Она засмущалась, и снова уткнулась в мое плечо, а я… я думал, что при побеге браслет на запястье удержит её на планете не хуже замка на клетке у настоящей тростниковой птички: рано или поздно его могут заметить, и тогда её никуда не отпустят, пока не найдут меня. Надеюсь, когда придет время, никто не догадается её попросить закатать рукава.
Я проснулся сразу после расвета — некоторые привычки въедаются в плоть и кровь, и от них невозможно избавиться, даже если они больше не нужны. Птичка сладко спала, намотав на себя простынь и трогательно высунув из кокона розовую пятку. Я аккуратно переложил её головку со своего затекшего плеча на подушку, и улегся рядом, стараясь запомнить каждую черточку её лица. Признаться честно — я изнывал от нетерпения, ожидая мига, когда она проснется, и боялся этого. Боялся, что избавившись от действия свадебного дурмана она взглянет на меня другими глазами, и то, что было ночью таким правильным, при свете дня окажется неважным или нежелательным. Но она снова удивила меня: сладко потянувшись всем телом, так, что у меня на миг перехватило дыхание, она распахнула мне навстречу свои невероятные глаза.

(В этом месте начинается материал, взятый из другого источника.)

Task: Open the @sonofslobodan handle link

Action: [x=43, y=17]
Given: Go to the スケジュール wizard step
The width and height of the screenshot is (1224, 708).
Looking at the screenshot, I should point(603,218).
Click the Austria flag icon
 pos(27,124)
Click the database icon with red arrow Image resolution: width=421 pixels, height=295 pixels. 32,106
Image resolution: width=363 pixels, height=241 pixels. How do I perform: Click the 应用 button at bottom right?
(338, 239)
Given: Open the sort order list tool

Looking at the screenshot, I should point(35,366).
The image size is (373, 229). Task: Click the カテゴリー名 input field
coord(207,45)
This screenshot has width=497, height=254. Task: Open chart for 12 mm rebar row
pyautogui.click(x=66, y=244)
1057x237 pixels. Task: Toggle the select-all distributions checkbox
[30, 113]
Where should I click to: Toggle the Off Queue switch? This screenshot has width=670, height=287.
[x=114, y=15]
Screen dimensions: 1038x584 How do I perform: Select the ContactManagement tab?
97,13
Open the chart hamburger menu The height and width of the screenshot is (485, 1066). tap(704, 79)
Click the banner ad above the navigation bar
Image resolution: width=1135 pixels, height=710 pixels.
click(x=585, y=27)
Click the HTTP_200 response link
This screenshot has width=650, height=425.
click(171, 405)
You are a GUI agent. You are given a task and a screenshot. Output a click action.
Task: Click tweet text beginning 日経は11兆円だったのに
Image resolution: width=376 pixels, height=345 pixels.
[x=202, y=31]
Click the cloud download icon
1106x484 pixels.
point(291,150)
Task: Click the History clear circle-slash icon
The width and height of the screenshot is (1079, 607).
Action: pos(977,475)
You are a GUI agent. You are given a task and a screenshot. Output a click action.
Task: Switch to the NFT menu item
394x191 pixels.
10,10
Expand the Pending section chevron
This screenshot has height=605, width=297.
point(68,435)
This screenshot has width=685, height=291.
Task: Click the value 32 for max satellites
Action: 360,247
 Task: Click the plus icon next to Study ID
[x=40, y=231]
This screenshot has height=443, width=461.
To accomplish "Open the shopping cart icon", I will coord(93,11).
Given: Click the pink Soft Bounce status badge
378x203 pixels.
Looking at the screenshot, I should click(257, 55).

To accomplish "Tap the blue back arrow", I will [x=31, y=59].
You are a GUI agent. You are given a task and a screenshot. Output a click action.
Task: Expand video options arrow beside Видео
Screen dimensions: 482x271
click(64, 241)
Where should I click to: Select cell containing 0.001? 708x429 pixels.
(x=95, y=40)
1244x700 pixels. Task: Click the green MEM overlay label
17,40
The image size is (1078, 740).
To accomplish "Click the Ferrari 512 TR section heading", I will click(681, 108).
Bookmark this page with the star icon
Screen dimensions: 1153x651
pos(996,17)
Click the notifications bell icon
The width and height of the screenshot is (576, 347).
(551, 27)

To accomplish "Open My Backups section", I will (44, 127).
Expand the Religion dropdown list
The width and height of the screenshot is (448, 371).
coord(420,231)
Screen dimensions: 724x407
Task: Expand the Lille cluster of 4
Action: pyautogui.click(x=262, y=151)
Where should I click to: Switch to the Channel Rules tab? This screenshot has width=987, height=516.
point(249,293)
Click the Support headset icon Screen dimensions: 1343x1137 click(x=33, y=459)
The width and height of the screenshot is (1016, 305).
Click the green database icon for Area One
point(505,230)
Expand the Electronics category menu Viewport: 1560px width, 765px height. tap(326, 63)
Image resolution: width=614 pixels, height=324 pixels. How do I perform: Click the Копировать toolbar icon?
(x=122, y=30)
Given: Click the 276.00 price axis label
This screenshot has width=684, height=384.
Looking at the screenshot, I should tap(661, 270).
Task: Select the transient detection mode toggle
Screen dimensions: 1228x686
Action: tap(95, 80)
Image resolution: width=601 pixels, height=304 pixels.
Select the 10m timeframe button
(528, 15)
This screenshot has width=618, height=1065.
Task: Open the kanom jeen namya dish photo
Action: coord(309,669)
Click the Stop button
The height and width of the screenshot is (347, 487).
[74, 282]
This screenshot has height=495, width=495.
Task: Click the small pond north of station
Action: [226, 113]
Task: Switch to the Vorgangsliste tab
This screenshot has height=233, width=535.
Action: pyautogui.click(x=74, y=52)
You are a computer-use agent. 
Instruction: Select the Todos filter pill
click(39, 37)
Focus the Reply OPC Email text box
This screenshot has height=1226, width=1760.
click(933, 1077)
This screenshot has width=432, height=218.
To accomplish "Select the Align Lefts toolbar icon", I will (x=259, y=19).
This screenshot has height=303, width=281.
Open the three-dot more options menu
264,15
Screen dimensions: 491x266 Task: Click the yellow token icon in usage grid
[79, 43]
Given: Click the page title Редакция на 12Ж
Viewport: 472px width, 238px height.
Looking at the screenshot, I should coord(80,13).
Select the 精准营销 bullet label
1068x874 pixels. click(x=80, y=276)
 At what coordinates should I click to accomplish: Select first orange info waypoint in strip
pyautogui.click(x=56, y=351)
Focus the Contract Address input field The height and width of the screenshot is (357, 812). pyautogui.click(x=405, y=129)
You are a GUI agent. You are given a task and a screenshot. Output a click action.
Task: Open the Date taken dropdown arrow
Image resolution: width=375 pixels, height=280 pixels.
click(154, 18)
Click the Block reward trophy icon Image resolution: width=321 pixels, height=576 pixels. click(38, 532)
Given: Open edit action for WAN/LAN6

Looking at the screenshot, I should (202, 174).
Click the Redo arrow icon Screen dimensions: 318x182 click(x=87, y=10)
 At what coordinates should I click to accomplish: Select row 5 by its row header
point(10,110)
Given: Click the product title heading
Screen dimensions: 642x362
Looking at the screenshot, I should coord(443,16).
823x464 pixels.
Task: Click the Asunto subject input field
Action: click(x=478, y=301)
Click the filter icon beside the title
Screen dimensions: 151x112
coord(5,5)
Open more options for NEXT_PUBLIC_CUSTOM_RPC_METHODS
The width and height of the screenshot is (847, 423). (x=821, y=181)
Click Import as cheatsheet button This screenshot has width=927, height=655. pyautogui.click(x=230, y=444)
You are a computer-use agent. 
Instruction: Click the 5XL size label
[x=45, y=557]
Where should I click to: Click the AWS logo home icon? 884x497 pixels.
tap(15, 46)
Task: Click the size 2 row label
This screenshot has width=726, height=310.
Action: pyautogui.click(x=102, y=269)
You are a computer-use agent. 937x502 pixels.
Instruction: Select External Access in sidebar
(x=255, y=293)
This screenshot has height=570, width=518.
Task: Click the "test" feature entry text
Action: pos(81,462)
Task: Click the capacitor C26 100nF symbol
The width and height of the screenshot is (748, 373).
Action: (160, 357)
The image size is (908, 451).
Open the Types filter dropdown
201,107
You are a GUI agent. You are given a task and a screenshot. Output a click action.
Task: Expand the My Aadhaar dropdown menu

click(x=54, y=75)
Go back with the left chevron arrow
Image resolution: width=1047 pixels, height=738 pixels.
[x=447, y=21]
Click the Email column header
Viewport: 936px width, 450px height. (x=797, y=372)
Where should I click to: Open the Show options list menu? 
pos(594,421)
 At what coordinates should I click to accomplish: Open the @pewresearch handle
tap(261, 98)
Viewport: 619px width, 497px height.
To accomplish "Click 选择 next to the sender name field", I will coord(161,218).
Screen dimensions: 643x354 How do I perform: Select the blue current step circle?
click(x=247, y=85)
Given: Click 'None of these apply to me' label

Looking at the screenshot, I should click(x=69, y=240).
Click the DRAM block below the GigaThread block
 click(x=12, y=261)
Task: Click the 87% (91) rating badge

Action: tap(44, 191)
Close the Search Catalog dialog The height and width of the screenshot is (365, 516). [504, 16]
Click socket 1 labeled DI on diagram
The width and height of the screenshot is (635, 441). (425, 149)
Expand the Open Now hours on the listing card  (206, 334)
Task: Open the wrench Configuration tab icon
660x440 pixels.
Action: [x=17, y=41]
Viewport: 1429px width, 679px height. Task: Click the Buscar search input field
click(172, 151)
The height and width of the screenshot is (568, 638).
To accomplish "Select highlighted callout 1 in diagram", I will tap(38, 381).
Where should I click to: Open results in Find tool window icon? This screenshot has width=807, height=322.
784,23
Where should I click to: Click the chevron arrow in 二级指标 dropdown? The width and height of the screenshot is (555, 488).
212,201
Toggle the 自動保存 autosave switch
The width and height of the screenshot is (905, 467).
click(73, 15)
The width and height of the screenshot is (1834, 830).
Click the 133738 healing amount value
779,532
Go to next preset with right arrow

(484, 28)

— Доброе утро, Сай, — услышал я чуть хриплый спросонья голос, — Я ни о чем не жалею. А ты?
Терри с Мистом всегда отличались пунктуальностью. На мое счастье Соня, поддавшись моим настойчивым уговорам и не менее настойчивым действиям, снова задремала незадолго до их появления. Я услышал, как внизу хлопнула задняя дверь, торопливо надел домашние штаны и поспешно сбежал на первый этаж, в кухню, на ходу натягивая футболку. Оба теперь уже бывших помощника обнаружились там, на своих привычных местах: Мист на высоком табурете у подобия барной стойки перебирал все пополняющуюся коллекцию спиртного, к которому мы практически не притрагивались, а Терри хлопотал у холодильника. Это было настолько привычным зрелищем, что я просто привалился плечом к дверному косяку, и молча смотрел на них, ожидая, когда они, наконец, обратят на меня внимание.
— И долго ты будешь там стоять? — сосредоточенно сопя осведомился Терри, продолжая перекладывать продукты из стоящей на полу коробки в холодильник, — проходи, садись, рассказывай. Что ты как не родной?
Я шагнул в кухню и сунул было нос в коробку, но Терри ловко оттеснил меня плечом.
— Сейчас я все разложу, погрею, ты Соню накормишь, а уж потом и сам поешь.